▶ **Dataset records**

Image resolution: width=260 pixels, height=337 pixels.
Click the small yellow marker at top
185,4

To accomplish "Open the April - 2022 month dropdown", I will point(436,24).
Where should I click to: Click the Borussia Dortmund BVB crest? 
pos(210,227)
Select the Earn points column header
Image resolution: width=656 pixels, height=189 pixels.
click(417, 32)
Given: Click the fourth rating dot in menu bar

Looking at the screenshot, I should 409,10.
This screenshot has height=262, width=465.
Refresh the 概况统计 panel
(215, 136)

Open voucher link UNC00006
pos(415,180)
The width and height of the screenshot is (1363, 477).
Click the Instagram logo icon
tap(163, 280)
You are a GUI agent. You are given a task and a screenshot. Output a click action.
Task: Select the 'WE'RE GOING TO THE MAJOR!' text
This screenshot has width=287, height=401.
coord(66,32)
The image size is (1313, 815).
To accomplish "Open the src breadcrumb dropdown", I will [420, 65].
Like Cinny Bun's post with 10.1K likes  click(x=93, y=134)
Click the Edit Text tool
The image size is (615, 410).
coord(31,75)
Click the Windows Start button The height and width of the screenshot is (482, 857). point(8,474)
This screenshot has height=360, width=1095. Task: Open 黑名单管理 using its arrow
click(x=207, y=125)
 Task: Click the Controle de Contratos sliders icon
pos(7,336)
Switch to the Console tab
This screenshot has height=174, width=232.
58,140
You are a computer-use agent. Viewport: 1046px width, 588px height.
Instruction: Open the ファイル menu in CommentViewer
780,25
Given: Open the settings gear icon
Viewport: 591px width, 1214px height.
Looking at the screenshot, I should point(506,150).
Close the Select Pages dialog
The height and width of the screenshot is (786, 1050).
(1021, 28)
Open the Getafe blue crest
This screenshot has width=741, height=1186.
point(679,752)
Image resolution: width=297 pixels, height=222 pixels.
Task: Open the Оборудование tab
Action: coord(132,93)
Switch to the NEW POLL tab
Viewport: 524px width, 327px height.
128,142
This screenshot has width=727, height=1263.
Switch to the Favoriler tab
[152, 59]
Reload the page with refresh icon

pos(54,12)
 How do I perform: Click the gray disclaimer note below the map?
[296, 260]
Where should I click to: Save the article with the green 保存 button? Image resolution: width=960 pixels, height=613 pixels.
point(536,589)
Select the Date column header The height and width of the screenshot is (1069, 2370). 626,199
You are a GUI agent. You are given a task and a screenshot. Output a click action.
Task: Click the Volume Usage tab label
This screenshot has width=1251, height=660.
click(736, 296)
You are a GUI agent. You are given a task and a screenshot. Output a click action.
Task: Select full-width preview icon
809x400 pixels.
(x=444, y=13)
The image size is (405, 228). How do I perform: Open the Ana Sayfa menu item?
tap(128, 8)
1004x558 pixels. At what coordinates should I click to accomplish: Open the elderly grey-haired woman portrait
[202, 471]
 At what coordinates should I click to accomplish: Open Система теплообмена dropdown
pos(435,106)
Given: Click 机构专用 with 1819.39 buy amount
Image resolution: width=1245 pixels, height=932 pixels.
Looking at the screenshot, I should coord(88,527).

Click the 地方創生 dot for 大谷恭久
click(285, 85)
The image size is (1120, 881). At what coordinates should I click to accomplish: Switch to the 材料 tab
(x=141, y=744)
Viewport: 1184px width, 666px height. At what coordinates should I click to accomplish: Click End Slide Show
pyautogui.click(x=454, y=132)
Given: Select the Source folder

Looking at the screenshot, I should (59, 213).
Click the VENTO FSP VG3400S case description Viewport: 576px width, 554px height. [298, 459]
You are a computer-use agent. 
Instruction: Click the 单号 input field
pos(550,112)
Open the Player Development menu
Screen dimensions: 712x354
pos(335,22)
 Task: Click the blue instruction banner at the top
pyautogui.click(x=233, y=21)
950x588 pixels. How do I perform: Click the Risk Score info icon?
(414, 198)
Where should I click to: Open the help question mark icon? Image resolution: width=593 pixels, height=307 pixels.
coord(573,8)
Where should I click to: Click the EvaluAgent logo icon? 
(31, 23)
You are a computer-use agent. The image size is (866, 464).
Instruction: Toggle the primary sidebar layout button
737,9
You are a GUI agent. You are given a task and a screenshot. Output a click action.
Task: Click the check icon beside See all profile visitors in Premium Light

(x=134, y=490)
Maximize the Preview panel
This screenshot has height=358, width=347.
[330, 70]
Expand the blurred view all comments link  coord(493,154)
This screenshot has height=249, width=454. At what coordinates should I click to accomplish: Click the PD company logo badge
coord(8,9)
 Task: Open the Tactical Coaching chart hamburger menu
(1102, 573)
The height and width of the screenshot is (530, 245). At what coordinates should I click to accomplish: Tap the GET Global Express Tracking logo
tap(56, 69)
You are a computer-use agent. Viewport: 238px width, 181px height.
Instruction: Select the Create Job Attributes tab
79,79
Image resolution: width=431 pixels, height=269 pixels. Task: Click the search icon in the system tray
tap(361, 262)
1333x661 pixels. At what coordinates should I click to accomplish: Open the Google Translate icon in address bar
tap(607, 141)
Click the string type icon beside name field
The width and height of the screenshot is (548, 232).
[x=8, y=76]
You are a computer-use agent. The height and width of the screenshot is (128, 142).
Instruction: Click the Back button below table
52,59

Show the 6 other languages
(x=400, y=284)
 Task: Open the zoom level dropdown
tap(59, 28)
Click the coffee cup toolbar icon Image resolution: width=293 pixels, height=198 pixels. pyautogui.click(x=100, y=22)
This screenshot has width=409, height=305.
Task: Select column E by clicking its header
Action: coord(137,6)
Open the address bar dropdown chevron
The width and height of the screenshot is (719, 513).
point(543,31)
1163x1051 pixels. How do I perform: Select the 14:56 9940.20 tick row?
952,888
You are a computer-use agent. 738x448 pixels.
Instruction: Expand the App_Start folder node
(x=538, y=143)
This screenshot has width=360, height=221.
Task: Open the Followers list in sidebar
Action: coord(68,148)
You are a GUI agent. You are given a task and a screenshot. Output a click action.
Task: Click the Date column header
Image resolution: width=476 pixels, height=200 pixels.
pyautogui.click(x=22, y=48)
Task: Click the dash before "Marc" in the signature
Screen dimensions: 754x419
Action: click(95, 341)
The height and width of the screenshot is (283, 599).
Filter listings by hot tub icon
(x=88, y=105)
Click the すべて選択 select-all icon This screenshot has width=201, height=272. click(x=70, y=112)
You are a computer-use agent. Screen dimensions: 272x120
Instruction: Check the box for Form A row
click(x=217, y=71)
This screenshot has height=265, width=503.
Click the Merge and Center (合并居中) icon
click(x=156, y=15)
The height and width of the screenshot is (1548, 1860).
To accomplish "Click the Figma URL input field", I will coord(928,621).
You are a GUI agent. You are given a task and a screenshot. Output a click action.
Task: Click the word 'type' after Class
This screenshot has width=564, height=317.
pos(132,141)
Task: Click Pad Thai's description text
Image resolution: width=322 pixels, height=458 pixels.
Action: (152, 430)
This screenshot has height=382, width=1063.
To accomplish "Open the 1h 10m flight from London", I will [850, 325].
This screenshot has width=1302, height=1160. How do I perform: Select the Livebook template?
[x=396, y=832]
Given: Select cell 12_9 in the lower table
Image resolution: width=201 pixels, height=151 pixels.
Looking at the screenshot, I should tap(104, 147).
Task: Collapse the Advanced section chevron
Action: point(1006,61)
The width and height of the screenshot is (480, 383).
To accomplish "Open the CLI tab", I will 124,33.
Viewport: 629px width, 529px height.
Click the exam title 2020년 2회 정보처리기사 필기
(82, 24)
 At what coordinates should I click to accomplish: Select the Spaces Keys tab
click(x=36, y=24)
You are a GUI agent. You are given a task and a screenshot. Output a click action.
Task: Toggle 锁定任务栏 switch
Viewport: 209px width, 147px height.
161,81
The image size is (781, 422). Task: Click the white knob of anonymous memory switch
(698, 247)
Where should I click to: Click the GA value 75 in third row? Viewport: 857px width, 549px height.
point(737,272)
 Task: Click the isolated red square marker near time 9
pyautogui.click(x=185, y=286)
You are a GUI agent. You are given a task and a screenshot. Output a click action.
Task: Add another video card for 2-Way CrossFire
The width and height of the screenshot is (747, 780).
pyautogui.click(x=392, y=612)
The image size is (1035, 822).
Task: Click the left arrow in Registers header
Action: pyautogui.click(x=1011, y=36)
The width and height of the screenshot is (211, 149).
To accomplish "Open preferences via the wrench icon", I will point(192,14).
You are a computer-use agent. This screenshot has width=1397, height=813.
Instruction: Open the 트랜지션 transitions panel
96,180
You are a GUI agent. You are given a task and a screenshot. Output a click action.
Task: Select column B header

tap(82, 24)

▶ **Your instructions**
If a line in the records above holds the string "description", copy it.

▶ **Solution to the exercise**
Click the VENTO FSP VG3400S case description Viewport: 576px width, 554px height. [298, 459]
Task: Click Pad Thai's description text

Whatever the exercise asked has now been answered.